Common tools for preventing and detecting insider threats include privileged account credentials, tamper-proof auditing programs and continuous monitoring tools that track employee behavior. Essentially, agencies must restrict access to sensitive data, track who accesses it, and pinpoint and investigate anomalous behavior.
Many agencies currently lack these capabilities. According to the MeriTalk survey, 45 percent of agencies cannot immediately tell if a document has been inappropriately shared; 42 percent cannot tell how a document was shared; and 34 percent cannot tell what data has been lost. Additionally, federal IT managers estimate that 43 percent of data repositories have not been classified into groups such as sensitive, not sensitive or critical.
At Commerce, the IT team uses a security information management tool and continuous monitoring to identify potential insider threats, Turk says. “We’re interested in anomalous behaviors from individuals with elevated privileges. If you see a large amount of classified information downloaded at 2 a.m. on a Saturday, then you know something is wrong.”
At State, the team actively monitors its users and audits classified networks, but Smith says he is reluctant to talk about specific solutions the agency uses. Looking forward, however, he expects that Big Data solutions will help detect insider threats.

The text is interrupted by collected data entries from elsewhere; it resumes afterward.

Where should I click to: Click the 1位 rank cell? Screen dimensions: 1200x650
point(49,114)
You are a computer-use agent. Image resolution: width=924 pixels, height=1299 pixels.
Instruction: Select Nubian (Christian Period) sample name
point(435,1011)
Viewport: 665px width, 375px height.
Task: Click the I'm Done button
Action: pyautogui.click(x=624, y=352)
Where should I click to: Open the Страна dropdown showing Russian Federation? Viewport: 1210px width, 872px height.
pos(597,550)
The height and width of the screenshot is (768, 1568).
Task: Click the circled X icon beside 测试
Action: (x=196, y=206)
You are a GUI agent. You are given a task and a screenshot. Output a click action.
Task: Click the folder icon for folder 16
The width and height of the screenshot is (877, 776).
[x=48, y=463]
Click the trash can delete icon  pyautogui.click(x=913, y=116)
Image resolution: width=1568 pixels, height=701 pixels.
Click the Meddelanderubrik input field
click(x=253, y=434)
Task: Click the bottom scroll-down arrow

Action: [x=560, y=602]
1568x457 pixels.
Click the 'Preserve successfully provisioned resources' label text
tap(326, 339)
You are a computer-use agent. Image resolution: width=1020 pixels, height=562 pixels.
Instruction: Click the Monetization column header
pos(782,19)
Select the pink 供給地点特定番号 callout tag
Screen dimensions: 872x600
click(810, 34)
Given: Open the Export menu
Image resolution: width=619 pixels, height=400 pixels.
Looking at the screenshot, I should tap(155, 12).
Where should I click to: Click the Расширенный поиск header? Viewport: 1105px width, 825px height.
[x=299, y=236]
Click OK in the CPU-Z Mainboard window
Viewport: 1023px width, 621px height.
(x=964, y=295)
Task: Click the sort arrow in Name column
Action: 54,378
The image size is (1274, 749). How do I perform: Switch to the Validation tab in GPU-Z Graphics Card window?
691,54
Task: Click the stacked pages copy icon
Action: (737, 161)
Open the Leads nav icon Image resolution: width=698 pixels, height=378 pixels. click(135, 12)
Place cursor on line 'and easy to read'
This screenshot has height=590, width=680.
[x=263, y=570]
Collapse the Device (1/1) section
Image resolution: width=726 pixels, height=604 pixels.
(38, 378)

“Government can benefit from Big Data to become more responsive,” Smith says. “It doesn’t take much time to exfiltrate sensitive information. We have to be as preventative as possible and mitigate insider threat attacks in a timely fashion.”
Whatever the final approach, it must involve both technology and people. Only 40 percent of federal IT managers think that security technologies are the best way to prevent insider threats, according to the MeriTalk survey. Another 40 percent say that end-user education and training is the most important prevention method, while 20 percent cite proper controls as the linchpin.
“This is both human and technical,” Westervelt says. “It’s not just security controls.”
While most agencies do provide employees with annual security training, what’s done varies. While 73 percent of federal IT managers say that they provide online security training each year, only 39 percent say they provide annual in-person training.
A lack of awareness could be partially responsible for the types of employee behaviors that lead to unintentional data breaches. Sixty-five percent of federal IT managers say it is common for employees and contractors to email documents to personal accounts, 51 percent say it is common for employees and contractors to fail to follow appropriate protocols, and 40 percent say that unauthorized employees access government information they shouldn’t at least weekly.
“Training is a huge piece of this,” Larsen says. “No technology tool in the world is going to be your silver bullet.”